The summary from the winning submission from Wirral University Teaching Hospital Foundation Trust reads:
"The Listening Into Action strategy put into place a wide variety of initiatives to comprehensively engage staff, which resulted in numerous service improvements.
The plan was launched following an organisational health review and national staff survey which highlighted key priorities for change. More than 1,000 staff attended one of 14 Chief Executive led conversations to put their own ideas forward, and over 650 staff went to team led conversations to make improvements. In excess of 120 high impact improvement actions were completed and more than 200 quick win improvements.

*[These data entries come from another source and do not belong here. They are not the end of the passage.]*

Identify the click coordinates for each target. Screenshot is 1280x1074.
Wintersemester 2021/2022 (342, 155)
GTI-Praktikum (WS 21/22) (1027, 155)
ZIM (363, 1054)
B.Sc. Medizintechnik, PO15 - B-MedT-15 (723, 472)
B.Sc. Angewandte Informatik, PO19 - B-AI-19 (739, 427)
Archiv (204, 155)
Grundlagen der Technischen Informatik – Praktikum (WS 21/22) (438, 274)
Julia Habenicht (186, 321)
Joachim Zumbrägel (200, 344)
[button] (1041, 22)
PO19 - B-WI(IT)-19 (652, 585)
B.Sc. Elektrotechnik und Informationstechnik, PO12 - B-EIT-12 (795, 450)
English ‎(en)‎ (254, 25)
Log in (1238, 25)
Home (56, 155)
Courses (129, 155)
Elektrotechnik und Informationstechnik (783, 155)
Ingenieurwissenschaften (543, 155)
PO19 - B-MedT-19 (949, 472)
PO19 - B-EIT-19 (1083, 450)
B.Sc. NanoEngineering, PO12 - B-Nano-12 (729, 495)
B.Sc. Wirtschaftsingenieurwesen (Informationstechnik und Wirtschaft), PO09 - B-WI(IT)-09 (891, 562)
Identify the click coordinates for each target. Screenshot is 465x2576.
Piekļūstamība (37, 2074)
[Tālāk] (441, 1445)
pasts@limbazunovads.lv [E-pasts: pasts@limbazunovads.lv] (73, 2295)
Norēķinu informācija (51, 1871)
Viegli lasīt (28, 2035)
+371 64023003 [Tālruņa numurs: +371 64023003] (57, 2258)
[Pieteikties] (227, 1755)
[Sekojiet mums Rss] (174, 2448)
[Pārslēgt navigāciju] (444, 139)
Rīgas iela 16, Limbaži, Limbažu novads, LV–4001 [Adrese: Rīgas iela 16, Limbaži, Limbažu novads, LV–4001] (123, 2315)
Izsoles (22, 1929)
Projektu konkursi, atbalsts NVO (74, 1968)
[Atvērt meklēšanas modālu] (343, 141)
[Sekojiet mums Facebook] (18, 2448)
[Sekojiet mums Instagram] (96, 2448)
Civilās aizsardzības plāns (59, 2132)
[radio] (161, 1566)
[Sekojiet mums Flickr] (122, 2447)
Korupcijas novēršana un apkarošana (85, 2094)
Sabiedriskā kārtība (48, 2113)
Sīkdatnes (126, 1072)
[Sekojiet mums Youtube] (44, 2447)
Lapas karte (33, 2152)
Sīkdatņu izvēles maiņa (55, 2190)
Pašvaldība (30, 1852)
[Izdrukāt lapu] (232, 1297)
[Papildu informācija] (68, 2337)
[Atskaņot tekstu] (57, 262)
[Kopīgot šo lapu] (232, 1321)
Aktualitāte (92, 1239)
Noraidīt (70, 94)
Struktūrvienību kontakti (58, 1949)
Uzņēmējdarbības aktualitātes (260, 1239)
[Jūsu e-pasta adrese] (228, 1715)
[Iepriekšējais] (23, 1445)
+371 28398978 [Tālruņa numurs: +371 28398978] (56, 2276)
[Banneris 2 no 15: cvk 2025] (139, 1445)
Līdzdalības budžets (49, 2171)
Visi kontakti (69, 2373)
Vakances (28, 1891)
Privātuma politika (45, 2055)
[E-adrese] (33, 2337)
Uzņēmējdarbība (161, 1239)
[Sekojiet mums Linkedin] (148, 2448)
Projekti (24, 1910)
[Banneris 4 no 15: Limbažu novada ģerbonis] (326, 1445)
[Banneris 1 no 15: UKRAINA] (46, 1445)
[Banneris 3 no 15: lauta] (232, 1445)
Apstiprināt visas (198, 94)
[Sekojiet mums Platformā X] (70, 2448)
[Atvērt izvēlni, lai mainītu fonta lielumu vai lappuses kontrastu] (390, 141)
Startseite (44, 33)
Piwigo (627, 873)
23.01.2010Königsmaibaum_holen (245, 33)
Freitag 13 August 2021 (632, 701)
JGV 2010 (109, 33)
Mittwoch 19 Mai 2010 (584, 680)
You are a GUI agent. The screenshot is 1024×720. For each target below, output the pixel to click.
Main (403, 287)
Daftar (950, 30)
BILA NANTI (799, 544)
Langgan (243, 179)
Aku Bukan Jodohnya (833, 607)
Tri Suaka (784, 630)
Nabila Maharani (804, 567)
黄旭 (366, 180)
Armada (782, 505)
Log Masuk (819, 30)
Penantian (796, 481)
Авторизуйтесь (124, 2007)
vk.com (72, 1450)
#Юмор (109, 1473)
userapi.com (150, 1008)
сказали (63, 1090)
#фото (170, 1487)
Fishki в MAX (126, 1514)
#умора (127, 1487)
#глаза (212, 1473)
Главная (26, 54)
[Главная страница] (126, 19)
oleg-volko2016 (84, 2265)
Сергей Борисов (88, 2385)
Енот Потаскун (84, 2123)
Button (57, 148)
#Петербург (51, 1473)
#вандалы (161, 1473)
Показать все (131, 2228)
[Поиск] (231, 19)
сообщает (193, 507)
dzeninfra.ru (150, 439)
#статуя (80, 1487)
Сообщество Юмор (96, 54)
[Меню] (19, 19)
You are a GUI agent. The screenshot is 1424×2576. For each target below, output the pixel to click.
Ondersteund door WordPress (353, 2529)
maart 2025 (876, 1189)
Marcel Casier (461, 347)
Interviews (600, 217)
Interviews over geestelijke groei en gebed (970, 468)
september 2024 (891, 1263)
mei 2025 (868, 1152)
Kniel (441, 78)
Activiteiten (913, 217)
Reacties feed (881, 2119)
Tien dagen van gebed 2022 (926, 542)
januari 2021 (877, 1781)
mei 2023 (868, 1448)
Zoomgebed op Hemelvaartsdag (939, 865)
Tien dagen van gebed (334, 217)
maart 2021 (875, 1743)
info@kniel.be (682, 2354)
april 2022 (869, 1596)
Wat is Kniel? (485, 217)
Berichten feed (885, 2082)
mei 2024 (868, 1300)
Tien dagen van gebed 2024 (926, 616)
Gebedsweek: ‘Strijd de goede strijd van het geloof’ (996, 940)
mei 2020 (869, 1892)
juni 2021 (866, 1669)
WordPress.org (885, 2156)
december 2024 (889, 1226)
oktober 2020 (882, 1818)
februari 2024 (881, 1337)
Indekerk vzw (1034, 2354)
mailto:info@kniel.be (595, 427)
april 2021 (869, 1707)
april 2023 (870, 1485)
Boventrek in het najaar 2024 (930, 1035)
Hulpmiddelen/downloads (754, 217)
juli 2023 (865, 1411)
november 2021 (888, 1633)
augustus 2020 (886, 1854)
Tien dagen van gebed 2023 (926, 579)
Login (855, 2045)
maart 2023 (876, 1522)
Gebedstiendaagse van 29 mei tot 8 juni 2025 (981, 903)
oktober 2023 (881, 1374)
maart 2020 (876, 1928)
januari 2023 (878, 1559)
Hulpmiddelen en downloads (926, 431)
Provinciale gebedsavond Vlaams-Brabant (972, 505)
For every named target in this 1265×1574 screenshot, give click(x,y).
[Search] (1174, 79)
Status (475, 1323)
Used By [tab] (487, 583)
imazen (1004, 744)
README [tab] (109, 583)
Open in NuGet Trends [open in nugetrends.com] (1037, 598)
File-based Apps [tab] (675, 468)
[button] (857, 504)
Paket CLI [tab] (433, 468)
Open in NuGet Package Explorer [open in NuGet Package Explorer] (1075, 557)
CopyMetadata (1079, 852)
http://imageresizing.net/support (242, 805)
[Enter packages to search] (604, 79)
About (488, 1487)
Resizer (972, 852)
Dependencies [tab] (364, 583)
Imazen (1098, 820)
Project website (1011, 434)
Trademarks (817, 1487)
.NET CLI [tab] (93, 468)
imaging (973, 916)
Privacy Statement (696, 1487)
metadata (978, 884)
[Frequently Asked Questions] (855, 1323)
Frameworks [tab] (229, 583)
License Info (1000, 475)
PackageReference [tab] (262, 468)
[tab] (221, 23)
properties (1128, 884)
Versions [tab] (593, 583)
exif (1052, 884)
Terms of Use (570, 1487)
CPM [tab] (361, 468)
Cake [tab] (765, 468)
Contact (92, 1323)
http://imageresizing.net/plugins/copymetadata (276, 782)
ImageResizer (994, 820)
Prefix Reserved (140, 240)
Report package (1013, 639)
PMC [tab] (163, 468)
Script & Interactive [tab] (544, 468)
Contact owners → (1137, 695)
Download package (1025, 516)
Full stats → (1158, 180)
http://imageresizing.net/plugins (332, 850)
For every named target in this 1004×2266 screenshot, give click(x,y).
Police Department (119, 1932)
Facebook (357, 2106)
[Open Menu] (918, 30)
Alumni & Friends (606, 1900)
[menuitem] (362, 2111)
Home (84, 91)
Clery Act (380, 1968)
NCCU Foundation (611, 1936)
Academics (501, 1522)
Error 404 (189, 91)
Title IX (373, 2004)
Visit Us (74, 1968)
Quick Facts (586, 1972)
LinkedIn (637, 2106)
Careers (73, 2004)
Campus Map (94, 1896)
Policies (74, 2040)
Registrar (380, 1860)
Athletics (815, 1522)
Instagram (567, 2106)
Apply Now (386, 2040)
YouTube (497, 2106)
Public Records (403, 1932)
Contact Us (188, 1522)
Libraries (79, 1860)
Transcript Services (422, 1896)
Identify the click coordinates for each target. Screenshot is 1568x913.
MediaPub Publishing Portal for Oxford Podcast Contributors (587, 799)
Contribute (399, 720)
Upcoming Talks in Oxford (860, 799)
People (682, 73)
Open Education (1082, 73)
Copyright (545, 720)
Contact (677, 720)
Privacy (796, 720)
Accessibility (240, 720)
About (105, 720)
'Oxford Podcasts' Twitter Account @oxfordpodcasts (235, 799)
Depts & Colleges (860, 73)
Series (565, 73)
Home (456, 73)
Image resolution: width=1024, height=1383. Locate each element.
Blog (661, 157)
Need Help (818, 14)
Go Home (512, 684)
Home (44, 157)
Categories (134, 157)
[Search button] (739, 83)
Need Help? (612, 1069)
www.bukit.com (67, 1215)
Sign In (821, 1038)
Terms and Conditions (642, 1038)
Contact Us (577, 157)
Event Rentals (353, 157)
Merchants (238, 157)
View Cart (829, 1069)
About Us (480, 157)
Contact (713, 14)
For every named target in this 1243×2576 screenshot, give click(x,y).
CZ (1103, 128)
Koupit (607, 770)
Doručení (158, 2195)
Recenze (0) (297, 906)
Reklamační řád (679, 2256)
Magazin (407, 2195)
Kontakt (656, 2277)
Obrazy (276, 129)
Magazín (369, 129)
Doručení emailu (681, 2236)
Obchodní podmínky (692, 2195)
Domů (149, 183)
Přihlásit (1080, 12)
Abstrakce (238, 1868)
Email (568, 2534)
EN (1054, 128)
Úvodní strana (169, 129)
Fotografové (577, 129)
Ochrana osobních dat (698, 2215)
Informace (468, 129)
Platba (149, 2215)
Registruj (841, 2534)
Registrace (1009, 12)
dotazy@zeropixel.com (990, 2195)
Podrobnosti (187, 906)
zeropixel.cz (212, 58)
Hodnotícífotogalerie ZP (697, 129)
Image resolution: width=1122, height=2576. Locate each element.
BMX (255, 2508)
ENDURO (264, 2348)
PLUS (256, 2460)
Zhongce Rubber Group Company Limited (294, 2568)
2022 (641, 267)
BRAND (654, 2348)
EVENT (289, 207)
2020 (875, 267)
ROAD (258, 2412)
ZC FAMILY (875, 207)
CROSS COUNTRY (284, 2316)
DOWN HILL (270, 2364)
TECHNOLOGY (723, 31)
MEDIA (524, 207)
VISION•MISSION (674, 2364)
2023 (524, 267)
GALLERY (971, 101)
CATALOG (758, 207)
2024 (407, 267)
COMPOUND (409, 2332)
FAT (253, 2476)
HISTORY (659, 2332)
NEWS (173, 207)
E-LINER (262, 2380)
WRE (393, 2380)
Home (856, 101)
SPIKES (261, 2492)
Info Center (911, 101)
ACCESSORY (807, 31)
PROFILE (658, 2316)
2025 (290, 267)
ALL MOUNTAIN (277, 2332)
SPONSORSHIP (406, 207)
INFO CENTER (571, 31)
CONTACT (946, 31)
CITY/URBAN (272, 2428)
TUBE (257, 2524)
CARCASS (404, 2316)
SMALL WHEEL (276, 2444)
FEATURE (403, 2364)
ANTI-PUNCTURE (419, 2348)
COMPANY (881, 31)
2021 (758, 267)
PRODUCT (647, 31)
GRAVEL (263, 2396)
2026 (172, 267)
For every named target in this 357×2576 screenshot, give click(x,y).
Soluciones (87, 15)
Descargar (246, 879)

The project included a personal commitment to change from the chief executive, a recognition of the need for multidisciplinary staff engagement, and a regular sharing of achievements as evidence of change.
Key improvements as a result of the project included a streamlining of the recruitment process and reduction in the recruitment gap between leaver and new starter; a major refurbishment of the A&E department; and a reduction in average length of stay from 12 to five days in the older people’s short stay unit. A repeated staff survey showed significant improvement in responses regarding these areas".
Judges said the project was a “powerfully impressive, evidence based programme to bring about positive change through staff engagement”.